Pittsburgh's WXDX-FM was targeted in a similar scam to boost interest in a band signed by Arista Records (another Sony imprint) in December 2002. An Arista official agreed to pay $250 per week to young men for calls to WXDX and 13 other stations to request songs by Pacifier, a pop-metal band.

"As we discussed, please be sure all callers are male, preferably under 25 (or sounding like it!), and that the bulk of the calls are made between 6 p.m. and midnight," said e-mail from Arista.

Radio programmers -- both locally and nationally -- treated Spitzer's findings like kryptonite yesterday, underscoring a sense of uneasiness within the industry. Local programmers who did return phone calls on the matter refused any comment. Normally voluble on-air personalities -- such as WXDX-FM disc jockey Alan Cox -- were also not talking.

"That's out of my area of experience. It's out of my loop," Cox said.

Michele Clark, a New York-based spokeswoman for Clear Channel, said yesterday the radio firm is cooperating with Spitzer's office but is not commenting on his findings.

Clear Channel and Infinity Broadcasting own a good chunk of the Pittsburgh radio market: Clear Channel has WDVE-FM, WXDX-FM, WKST-FM, WWSW-FM, WPGB-FM and WBGG-FM. Infinity owns KDKA-AM, WDSY-FM, WRKZ-FM and WZPT-FM.

Clear Channel for one has always maintained that its programming decisions are made locally, with playlists based on research and on knowing the tastes of local listeners. Two years ago, Clear Channel announced a company-wide zero tolerance for pay-for-play practices and severed ties with independent promoters who worked as middlemen for the record companies.

Payola, or the practice of accepting money to give specific records more airplay, is one of the more shameful chapters in music radio history. It's been illegal since 1960, but since then, the practice has morphed into more subtle forms, including giving some station employees expensive gifts, like vacations or electronic equipment, paying for frequent airplay under the guise of advertising, and contributing prizes for listener promotions.

Pay-for-play became an issue after the deregulation of the radio industry, when large companies began buying up multiple stations, creating giants like Clear Channel and Infinity.
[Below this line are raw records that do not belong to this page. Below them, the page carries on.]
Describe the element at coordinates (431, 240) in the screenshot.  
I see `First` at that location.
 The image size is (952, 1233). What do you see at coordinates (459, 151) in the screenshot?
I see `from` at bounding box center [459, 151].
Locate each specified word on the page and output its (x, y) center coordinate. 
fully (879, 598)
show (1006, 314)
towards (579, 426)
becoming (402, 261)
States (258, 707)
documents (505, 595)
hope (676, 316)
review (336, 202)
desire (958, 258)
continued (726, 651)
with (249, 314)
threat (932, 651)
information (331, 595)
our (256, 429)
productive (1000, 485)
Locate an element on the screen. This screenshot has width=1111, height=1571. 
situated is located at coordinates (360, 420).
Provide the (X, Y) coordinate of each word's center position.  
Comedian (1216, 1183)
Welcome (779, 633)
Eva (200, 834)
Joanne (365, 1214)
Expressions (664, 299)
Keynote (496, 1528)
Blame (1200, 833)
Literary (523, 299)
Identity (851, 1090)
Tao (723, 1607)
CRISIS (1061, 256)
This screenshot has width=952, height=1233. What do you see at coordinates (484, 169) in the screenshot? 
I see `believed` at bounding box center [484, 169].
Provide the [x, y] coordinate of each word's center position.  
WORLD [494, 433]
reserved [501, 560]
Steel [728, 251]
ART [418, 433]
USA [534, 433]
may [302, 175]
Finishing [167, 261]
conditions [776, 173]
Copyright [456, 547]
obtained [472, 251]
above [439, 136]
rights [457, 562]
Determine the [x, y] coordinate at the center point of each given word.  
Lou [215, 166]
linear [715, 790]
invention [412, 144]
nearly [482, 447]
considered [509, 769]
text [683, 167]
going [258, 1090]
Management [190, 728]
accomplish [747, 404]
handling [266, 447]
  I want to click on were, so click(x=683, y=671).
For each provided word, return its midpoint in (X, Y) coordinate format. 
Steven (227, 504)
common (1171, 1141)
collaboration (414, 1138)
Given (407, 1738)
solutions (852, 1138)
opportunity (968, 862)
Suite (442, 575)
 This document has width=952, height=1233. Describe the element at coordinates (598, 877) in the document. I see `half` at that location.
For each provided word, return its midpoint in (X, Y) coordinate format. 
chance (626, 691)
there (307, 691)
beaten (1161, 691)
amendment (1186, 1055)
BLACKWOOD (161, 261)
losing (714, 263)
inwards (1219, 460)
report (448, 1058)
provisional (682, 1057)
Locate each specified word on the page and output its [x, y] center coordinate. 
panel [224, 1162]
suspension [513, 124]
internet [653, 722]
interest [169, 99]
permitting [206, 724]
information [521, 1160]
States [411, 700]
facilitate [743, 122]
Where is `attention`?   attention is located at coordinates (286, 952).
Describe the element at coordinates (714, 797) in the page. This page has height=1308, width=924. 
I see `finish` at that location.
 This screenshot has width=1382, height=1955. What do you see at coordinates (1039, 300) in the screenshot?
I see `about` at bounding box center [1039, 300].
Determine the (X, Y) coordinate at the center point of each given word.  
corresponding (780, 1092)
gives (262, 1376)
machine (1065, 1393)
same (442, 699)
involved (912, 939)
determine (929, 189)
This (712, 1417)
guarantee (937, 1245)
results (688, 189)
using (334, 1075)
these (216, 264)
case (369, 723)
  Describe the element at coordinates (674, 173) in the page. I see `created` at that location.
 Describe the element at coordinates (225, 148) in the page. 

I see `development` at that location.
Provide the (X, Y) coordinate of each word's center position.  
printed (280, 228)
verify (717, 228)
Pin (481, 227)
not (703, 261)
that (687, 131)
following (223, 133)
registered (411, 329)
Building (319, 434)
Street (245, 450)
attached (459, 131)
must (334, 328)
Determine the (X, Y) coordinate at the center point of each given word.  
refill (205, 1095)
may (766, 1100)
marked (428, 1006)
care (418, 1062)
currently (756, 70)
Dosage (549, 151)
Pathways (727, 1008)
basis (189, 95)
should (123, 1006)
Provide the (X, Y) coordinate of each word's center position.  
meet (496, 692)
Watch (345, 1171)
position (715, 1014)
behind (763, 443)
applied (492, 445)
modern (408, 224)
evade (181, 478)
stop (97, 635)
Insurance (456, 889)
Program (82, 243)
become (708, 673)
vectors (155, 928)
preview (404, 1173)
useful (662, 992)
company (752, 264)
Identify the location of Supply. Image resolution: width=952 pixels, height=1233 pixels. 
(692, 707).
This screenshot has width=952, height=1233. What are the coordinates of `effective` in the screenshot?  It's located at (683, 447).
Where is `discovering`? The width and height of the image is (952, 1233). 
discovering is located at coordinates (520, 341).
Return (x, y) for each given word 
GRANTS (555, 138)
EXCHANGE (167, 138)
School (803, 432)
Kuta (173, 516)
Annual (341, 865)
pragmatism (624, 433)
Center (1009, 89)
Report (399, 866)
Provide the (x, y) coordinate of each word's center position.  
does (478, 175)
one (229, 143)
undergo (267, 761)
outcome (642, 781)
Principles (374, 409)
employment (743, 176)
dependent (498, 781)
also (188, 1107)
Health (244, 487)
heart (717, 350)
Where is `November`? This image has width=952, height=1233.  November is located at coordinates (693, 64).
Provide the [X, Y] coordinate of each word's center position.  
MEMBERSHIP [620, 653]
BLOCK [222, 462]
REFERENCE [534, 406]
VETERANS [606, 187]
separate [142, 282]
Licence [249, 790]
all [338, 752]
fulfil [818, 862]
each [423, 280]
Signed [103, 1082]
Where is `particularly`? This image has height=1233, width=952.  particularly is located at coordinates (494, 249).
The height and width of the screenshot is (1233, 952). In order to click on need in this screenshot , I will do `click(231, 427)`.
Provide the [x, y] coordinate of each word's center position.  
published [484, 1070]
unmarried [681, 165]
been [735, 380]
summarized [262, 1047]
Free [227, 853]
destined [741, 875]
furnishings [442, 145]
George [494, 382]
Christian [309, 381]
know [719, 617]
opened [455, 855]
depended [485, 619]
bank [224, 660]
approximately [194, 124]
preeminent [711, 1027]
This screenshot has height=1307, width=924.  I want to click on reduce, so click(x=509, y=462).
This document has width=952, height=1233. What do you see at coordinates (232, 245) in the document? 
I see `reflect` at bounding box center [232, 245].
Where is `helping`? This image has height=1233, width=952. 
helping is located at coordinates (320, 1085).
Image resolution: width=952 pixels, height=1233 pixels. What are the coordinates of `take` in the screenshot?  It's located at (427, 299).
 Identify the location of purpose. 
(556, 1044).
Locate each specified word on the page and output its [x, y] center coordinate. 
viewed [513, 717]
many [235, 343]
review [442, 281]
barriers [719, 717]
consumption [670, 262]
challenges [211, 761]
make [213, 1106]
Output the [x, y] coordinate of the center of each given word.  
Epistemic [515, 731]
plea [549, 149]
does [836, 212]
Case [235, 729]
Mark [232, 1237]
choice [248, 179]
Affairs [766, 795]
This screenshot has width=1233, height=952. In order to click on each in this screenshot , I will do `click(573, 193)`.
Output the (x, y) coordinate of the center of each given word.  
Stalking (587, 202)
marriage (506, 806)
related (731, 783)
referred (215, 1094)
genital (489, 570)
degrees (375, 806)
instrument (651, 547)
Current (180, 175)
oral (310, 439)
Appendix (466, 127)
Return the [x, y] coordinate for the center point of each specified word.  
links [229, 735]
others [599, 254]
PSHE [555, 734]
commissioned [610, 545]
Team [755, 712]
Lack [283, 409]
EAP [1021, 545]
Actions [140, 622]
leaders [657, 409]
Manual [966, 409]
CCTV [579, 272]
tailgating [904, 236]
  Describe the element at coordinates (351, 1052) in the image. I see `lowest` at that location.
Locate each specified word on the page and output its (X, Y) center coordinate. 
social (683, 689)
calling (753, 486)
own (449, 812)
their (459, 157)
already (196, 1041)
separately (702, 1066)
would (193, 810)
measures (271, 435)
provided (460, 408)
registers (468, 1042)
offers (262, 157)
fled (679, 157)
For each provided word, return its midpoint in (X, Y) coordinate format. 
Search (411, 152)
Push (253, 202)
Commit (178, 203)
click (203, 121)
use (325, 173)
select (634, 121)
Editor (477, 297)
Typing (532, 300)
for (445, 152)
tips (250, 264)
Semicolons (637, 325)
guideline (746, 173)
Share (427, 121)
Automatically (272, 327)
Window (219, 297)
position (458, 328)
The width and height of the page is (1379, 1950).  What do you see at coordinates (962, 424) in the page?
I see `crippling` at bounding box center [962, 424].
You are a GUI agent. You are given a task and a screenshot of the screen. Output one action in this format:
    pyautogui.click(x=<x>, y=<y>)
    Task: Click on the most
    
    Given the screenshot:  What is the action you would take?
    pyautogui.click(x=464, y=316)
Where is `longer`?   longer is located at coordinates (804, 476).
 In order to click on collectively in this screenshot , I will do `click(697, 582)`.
With programming decisions in the hands of a few large companies, instead of thousands of individual stations, their influence on the music industry became formidable.

How the Spitzer investigation will affect the way Sony and the other big music companies work with radio to get airplay remains to be seen.

What will it mean for the listener, who supposedly owns the public airwaves? Radio is already under pressure to compete with other forms of music -- from satellite radio, with its diverse formats and commercial music, and Internet radio, which offers a smorgasbord of music for every taste.

Ultimately, tightening the definitions of payola and enforcing them may benefit both music makers and music consumers. For artists without a well-oiled promotion and money machine behind them, it may level the playing field. For listeners, they may get to hear what they want -- not what the music industry wants them to hear.

Or they may get more Celine Dion.

"OK, here it is in black and white and it's serious," an Epic executive wrote in 2003, after some Infinity radio stations buried Dion's songs in their overnight rotations, despite offers of trips (or "flyaways") to meet her in Las Vegas.

"If a radio station got a flyaway to a Celine show in Las Vegas for the add, and they're playing the song all in overnights, they are not getting the flyaway. Please fix the overnight rotations immediately."